All Powerful Moderator
Staff member
School’s back on. Will the NYC resi market follow suit?
“The idea that they may shut down again really closes the door to rushing back to the city”

As the city shut down this spring, New York’s wealthiest neighborhoods saw an exodus of residents, many of whom headed to second homes or rentals in the Hamptons and other parts of the Tri-State.
Now that Gov. Andrew Cuomo has given the go-ahead to reopen schools for in-person learning statewide, will those who fled return? Reacting to Friday’s news, several brokers and housing experts doubt families will be rushing back.
Chuck Petersheim, who founded Hudson Valley-based development and real estate company Catskill Farms, said families there have been planning ahead. Schools in the area have been bombarded with new enrollment requests.
“What you’re seeing is planning on, not just what your kids are doing when everything’s open, but what happens a month from now, two months from now, when they shut down again, possibly,” Petersheim said. “The idea that they may shut down again really closes the door to rushing back to the city.”

Cuomo left the final decision on reopening to district leaders and school superintendents. Schools may open for in-person instruction as long as the region’s coronavirus positive infection rate is below 5 percent.
Brokers said decisions by individual private schools to reopen have already played a part. Jordan Sachs of Bold New York said clients began calling last week. Cuomo’s new announcement about public schools will continue to bring “some of the family market” back, he said.

“It’s definitely a driver,” Sachs said, though he noted that colleges and universities reopening would have a bigger impact on the city’s rental market.
Gary Malin, head of rentals at the Corcoran Group, said one move won’t lure back families. Neither will it fuel the rental market, he added, which in June saw vacancies hit an all-time high in Manhattan.

“Schools are step one,” he said. “My assumption is that a lot of people are concerned about, well, [for] how long? … The city is still far from being the city that people left.”
“At this point, so late in the game, it just seems like it’s not going to have the impact that it might have if it was earlier,” said Jonathan Miller, founder of appraisal firm Miller Samuel.

And if parents are still working remotely from their new homes — and will be for the foreseeable future — that increases the likelihood they will stay, Malin added. The remote work revolution has already led large companies like Zillow, Google and Twitter to announce that working from home could become a permanent option.

“This whole situation with the schools opening up for kids doesn’t change the situation with the companies that are having their people work at home,” said Gino Bello, a broker for Houlihan Lawrence in Westchester.
Some parents have been looking toward alternative options to remain outside the city.

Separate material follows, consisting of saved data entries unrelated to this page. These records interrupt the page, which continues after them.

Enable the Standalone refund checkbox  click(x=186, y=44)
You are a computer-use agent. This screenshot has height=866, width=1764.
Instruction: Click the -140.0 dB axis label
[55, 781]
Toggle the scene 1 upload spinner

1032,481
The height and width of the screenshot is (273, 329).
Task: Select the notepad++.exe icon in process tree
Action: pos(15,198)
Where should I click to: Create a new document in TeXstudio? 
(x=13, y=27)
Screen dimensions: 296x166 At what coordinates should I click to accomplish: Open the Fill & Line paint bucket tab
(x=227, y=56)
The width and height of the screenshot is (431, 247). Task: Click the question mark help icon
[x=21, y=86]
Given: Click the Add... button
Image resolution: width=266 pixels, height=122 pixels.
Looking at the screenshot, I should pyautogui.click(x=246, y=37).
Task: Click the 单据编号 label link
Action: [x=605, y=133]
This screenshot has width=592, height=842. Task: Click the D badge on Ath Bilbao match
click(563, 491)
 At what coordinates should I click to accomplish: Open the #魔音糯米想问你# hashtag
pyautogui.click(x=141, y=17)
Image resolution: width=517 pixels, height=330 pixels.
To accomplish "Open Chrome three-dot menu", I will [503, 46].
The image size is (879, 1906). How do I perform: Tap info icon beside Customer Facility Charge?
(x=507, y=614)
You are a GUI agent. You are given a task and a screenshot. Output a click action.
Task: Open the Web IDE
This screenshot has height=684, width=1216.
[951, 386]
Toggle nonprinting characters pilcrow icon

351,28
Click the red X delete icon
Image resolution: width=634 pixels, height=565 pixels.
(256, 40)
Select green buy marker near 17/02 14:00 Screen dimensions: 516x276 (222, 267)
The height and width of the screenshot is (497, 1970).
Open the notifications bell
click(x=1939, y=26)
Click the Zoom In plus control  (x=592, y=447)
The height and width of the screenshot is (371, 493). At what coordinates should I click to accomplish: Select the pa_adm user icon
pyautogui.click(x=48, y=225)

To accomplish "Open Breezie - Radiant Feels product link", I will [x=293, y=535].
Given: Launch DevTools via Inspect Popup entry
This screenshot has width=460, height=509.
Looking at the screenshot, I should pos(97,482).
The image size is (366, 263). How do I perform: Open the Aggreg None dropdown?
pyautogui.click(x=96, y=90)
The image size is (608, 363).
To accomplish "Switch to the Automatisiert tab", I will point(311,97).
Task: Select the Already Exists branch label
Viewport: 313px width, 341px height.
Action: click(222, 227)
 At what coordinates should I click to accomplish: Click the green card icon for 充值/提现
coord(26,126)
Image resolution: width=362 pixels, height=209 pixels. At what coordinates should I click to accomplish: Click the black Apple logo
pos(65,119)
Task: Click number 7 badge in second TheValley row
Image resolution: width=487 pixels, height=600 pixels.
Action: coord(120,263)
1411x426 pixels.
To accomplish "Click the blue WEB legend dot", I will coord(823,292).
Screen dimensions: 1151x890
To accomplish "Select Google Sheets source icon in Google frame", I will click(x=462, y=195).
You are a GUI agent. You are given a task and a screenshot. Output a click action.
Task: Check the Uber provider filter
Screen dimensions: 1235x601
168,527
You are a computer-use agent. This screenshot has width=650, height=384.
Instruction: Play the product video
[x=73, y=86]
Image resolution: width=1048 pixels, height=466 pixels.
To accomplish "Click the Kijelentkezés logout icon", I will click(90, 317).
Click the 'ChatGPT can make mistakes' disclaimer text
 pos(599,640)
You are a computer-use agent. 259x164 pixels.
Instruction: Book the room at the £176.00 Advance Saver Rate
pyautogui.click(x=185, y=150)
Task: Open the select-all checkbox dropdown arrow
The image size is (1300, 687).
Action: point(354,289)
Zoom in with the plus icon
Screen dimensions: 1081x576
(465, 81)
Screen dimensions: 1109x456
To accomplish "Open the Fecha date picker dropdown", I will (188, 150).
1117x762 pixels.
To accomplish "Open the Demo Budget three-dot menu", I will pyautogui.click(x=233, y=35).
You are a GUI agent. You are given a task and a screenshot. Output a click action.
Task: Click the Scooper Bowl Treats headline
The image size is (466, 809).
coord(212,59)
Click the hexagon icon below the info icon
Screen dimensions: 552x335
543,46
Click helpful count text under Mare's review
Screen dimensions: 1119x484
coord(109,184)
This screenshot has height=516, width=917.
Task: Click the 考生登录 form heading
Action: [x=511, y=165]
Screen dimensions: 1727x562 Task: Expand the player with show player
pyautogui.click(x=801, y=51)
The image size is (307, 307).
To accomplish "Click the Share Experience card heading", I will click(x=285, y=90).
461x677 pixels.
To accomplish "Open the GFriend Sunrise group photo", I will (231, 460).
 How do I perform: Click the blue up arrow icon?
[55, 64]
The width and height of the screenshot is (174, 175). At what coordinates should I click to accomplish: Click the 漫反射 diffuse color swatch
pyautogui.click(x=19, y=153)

“[Families are] trying to find the school that’s going to have the most flexibility in the face of government mandates,” Petershiem said. “And for people who can afford it, that definitely is private schools.”
In the city’s school system, which is the nation’s largest with 1,800 public schools and 1.1 million students, the governor’s move still requires buy-in.

“These school districts have to be talking to the parents and talking to the teachers, because if the teachers don’t come back, then you can’t really open the schools,” Cuomo said during the announcement. “If the parents don’t send their students, then you’re not really opening the schools.”

Hal Gavzie, head of rentals at Douglas Elliman, said that uncertainty will present another roadblock for residents’ return.
“It’s still a bit unclear what the plan is going to be,” he said. “It’s not just going to open floodgates.”